Political speeches, candidate interviews, and public hearings contain dozens of quotable moments — but finding them means scrubbing through hours of video. I created a Claude Code skill that helps me speed up the process of finding the right section of a speech.
The skill, called speech-clip-extractor, takes a video file and a set of topics you care about, then returns a table of timestamps, quotes, and reasons each moment is worth clipping. From there, it extracts the clips using ffmpeg.
Transcription with mlx-whisper
The first step is generating a subtitle file. I used mlx-whisper, Apple’s port of OpenAI Whisper optimized for Apple Silicon. Running on the Neural Engine instead of the CPU, it transcribes a 60-minute video in a few minutes rather than the better part of an hour. One gotcha: mlx-whisper only installs on arm64 Python. If you’re running Anaconda, which ships as x86_64 under Rosetta, the install will silently fail. The fix is to use Homebrew’s Python instead.
Finding the highlights
Once Claude Code has the VTT transcript, it reads the full text and looks for moments that match the topics I specified. For a recent recorded interview with a Cook County Commissioner candidate, I asked it to find moments about property taxes, vacant land, housing, and the Cook County Land Bank. Claude returned a table of eight clips with timestamps, direct quotes, and a one-line note on why each moment was notable — things like “specific stat, strong soundbite” or “names names, calls out a specific corrupt dynamic.”

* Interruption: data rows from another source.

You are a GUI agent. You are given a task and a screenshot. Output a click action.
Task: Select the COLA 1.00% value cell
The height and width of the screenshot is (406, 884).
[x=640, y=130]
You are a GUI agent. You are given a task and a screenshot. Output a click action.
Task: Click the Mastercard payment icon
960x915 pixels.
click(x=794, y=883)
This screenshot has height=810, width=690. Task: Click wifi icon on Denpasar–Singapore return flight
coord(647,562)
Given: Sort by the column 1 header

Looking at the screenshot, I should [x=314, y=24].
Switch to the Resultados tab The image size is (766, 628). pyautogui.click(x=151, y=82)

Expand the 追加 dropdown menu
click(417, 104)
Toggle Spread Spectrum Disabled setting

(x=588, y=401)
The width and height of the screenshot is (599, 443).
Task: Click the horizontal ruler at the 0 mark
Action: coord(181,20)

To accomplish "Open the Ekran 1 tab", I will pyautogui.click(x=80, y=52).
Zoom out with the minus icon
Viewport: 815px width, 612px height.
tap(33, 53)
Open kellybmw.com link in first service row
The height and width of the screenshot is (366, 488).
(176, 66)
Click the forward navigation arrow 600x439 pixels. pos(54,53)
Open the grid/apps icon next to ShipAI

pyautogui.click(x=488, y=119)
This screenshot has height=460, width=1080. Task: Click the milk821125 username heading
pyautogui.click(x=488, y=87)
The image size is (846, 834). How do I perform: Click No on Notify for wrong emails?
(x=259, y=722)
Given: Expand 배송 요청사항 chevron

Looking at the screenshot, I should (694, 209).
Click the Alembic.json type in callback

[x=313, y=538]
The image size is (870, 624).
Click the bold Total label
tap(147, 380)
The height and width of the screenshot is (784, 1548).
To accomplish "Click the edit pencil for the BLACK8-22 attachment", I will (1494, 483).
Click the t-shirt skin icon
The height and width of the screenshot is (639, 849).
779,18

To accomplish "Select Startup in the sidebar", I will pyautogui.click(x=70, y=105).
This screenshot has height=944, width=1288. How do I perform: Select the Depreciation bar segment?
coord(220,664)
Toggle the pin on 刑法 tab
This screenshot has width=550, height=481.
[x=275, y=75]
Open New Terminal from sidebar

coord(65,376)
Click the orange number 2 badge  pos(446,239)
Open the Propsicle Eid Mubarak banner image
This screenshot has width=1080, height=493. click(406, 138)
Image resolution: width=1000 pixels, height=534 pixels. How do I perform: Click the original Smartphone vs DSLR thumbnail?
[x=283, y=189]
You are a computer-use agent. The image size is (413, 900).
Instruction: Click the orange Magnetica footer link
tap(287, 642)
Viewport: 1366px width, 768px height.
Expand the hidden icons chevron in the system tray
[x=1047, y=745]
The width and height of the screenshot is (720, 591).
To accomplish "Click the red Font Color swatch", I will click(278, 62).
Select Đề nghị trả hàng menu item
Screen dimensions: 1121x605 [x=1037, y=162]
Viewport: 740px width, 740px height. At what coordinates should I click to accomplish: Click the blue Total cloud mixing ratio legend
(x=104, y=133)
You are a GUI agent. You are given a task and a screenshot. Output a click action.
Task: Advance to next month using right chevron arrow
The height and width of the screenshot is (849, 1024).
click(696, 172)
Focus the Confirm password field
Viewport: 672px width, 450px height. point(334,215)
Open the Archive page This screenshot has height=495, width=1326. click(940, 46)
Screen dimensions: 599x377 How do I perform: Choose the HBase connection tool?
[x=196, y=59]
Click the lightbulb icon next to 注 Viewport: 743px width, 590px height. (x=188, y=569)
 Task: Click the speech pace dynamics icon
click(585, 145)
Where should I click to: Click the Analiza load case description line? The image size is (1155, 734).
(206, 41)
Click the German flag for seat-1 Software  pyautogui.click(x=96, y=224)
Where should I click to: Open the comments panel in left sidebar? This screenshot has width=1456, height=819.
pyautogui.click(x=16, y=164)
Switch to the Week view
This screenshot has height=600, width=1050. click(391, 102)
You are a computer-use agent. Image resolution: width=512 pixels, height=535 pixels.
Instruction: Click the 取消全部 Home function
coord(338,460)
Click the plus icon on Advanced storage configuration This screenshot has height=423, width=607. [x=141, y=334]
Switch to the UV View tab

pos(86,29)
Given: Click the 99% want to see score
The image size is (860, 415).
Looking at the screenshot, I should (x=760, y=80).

I also used this skill to locate specific timestamps in Governor Pritzker’s speech from his budget address last week, to locate the parts about housing that I had heard live as he was speaking. It allowed me to quickly pull out clips to show the part when he said “everything is just too damned expensive” and when he talked about parking reform.
Cutting the clips
The skill uses ffmpeg to extract each clip and optionally concatenate them into a single video. Even if you don’t use the step of extracting each clip having the timestamps can be immensely helpful to guide you to the right spot in a long video file.
For vertical social media cuts, it applies a 9:16 center crop. When there are two speakers in the frame, it switches the crop to follow whoever is talking — cutting to the left side of the frame when the interviewer speaks and the right when the candidate answers. However, in my experience so far the crop is poorly done so I created my own crop. (I use Final Cut Pro for iPad.)
The whole workflow — transcription, analysis, extraction — takes about ten minutes for a one-hour video. What used to require scrubbing through footage manually is now a matter of describing what you’re looking for and letting the model find it.